À l’occasion des élections législatives du printemps 1910, il fit partie du Comité antiparlementaire qui mena la campagne abstentionniste (voir Jules Grandjouan), bien qu’a posteriori il déclara (lettre publiée dans Le Libertaire du 12 juin 1910) qu’il n’avait rejoint le Comité antiparlementaire, trop centraliste à son goût, que « pour ne pas être toujours en-dehors de tout, à seule fin de faire preuve de bonne volonté ». Puis, dans le débat qui s’ensuivit sur l’organisation des anarchistes, il publia une série d’articles, « L’entente pour l’action », s’opposant à la création d’une organisation anarchiste.
En juin 1912, il accepta d’être membre du comité de l’Entr’aide, une caisse de solidarité avec les militants emprisonnés et leurs familles, impulsée par la Fédération communiste anarchiste (voir Édouard Lacourte).
L’affaire des « bandits en auto » (voir Jules Bonnot) fournit aux Temps nouveaux une nouvelle occasion de partir en guerre contre l’individualisme. Derrière cet épisode, l’équipe de la rue Broca ne voulut voir qu’une manipulation policière. Jean Grave écrivit : « Une victime de l’anarchie, disent les journalistes policiers ; non, une victime des agents de la préfecture de police ou du ministère de l’Intérieur, qui, depuis trente ans, prêchent dans nos rangs le vol, l’estampage et le maquerellage. »
Le 9 décembre 1912, à la salle des Sociétés savantes, il présida le meeting international organisé à l’occasion du 70e anniversaire de Kropotkine et dans lequel prirent la parole A. Girard, M. Pierrot des Temps nouveaux, S. Faure, Ch. Malato, G. Yvetot, G. Durupt du Club anarchiste, C. Cornelissen, Armando Borghi, José Negre, I. Zielinska, Stoianov, M. Isidine, A. Kareline, K. Orgueani, Rochchtine et Vinaven.

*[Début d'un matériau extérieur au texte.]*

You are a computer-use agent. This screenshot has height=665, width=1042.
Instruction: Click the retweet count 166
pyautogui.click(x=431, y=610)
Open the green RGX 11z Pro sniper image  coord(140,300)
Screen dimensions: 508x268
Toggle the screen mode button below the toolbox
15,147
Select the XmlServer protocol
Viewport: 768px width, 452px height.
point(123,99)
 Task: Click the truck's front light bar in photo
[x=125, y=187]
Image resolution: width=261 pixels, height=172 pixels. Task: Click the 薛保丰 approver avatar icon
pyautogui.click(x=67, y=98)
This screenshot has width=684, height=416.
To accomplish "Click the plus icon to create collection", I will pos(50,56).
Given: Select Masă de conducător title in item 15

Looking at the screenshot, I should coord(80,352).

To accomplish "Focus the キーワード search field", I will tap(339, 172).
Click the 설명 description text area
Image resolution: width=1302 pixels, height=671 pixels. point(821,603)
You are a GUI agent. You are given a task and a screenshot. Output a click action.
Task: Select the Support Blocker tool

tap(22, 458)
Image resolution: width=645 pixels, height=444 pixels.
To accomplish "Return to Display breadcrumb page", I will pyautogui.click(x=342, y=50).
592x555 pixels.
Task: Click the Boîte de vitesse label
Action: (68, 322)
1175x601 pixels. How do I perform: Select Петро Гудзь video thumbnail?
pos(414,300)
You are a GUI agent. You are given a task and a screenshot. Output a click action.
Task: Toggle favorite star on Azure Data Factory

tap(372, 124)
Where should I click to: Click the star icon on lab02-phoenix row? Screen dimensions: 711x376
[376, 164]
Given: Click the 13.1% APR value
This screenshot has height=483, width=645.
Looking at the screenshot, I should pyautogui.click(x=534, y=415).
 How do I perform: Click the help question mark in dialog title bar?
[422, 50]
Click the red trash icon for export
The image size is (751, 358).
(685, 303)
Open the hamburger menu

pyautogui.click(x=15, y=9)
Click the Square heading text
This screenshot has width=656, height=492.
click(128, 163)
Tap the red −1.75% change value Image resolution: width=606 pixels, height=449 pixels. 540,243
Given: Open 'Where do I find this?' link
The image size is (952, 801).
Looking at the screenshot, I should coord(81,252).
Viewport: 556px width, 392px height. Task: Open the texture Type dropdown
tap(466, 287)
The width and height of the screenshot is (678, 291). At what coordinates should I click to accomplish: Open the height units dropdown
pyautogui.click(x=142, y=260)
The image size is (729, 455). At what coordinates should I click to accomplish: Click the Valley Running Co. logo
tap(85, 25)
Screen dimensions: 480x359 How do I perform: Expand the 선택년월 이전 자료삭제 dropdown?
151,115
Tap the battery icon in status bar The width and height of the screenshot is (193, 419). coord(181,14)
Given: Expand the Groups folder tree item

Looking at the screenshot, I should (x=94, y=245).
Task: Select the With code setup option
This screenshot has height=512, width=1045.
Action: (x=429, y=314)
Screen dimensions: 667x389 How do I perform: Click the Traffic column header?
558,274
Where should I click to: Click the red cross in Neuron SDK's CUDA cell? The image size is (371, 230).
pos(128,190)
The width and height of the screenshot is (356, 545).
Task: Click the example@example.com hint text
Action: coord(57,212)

En août 1913, Jean Grave participa au congrès national anarchiste, pour lequel il rédigea un rapport sur la guerre et le militarisme. Il y estimait que, face à la conscription, il était vain d’adopter un mot d’ordre systématique — désertion ou propagande à la caserne —, le plus judicieux étant que chaque militant agisse selon ce qu’il estimerait le plus opportun. Au terme du congrès, il devint adhérent de la Fédération communiste anarchiste révolutionnaire (FCAR), adhésion purement formelle dans la mesure où il était en conflit larvé avec l’équipe animatrice de la FCAR et notamment Pierre Martin. A l’issue du congrès où il s’était opposé à l’intervention de Mauricius (voir ce nom) et de ses amis individualistes, provoquant le retrait de ces derniers, il avait écrit : « Une première chose est à constater, c’est que nous, qui nous disons révolutionnaires, nous nous sommes, pendant un instant, laissé imposer la présence de gens que nous nous étins promis de ne pas supporter… Mais, quelle que soit la raison, il faut le constater, au point de vue du public nous avons été dominés par une poignée de dégénérés. Ceux ci se sont retirés à temps, lorsqu’ils ont vu que la salle se ressaisissait, et que ça allait tourner mal pour eux. Il n’en reste pas moins qu’ils n’ont pas reçu la correction qu’ils méritaient » (cf. Les Temps nouveaux, 23 août 1913).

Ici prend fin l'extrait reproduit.